Humphreys told the BBC: "Interestingly, I used exactly the same approach as before. You start with stills from the movie and zoom in on them as much as you can. Then you make an aluminum armature, cover it with clay, and finally add all the details. "Clay models are used to make a mold that produces latex castings.

The truth about the Roswell affair: The untold story behind the "Alien Dissection" hoax

Humphreys also admitted that he played the role of pathologist himself in the original autopsy film, but his identity was obscured by a pollution lawsuit.

The hoax of alien autopsies represents years of rumors, myths, and blatant deceptions designed to prove that the remains of flying saucer wreckage and humanoid occupants are kept in a secret facility, for example, a secret research base that simply does not exist. At Hangar 18 at Wright Patterson Air Force Base, the small bodies were dissected there or elsewhere.

The truth about the Roswell affair: The untold story behind the "Alien Dissection" hoax

The pranks are as follows:

• The 1949 sci-fi film The Flying Saucer is said to contain scenes from a captured spacecraft. One actor posed as an FBI agent and vowed it was true.

• In 1950, writer Frank Scully wrote in his book Behind the Flying Saucers that the U.S. government possessed at least three Venus spacecraft, as well as their humanoid corpses. Two confident people told Sculley the story that they wanted to sell an oil positioning device supposedly based on extraterrestrial technology.

• In 1974, Robert Spencer Carr began publicizing one of the crashes mentioned in Scully's book, claiming to have first-hand knowledge of where preserved aliens were stored. But as the late plaintiff's son admitted, Karl was a liar who made up the whole story.

• In 1987, the author of a book about Roswell published the infamous "MJ-12 Document," which appeared to prove the story of the plane crash recovery and the act of top government officials in covering up the truth.
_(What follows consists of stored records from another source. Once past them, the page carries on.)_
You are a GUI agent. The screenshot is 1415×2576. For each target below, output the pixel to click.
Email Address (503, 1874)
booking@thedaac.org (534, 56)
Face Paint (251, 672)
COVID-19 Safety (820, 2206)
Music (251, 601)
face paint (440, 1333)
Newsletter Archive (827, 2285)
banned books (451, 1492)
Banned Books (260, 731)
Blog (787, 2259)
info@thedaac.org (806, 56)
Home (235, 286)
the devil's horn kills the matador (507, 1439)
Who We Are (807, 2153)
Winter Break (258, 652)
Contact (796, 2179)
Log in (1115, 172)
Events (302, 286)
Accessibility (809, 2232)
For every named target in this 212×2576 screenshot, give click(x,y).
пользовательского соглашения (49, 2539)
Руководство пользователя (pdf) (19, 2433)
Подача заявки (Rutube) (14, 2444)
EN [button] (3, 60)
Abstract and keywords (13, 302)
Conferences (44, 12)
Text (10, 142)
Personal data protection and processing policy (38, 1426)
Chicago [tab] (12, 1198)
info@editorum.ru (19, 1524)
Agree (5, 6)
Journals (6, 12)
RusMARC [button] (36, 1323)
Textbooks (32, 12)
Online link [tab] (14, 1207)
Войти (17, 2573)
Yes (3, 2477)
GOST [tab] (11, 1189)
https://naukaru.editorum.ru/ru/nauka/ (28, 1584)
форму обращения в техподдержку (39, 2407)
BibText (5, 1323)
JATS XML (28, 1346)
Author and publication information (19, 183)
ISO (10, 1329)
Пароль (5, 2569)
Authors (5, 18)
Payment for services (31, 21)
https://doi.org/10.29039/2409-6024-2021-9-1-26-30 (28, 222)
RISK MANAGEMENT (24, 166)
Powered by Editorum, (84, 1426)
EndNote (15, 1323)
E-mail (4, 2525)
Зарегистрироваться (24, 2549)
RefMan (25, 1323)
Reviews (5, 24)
Unfortunately, document experts have easily debunked the documents as botched forgeries.

• In 1990, Gerald Anderson claimed that in 1947, while searching for rocks in the New Mexico desert, he and his family found a crashed flying saucer carrying injured aliens in the still-burning wreckage. Anderson made public his uncle's diary, which allegedly recorded the incident. Unfortunately, forensic tests showed that the ink used to write entries was not produced until 1974.

The truth about the Roswell affair: The untold story behind the "Alien Dissection" hoax

Roswell's most elaborate hoax, however, is probably the most popular movie, Alien Autopsy, which will be remembered as a classic of this type of fiction.

The Truth About the Roswell Affair: The crash device was just a secret American spy balloon part of Moher's plan to monitor emissions from the expected Soviet nuclear test, which continues to be overshadowed by crooks and conspiracy theorists.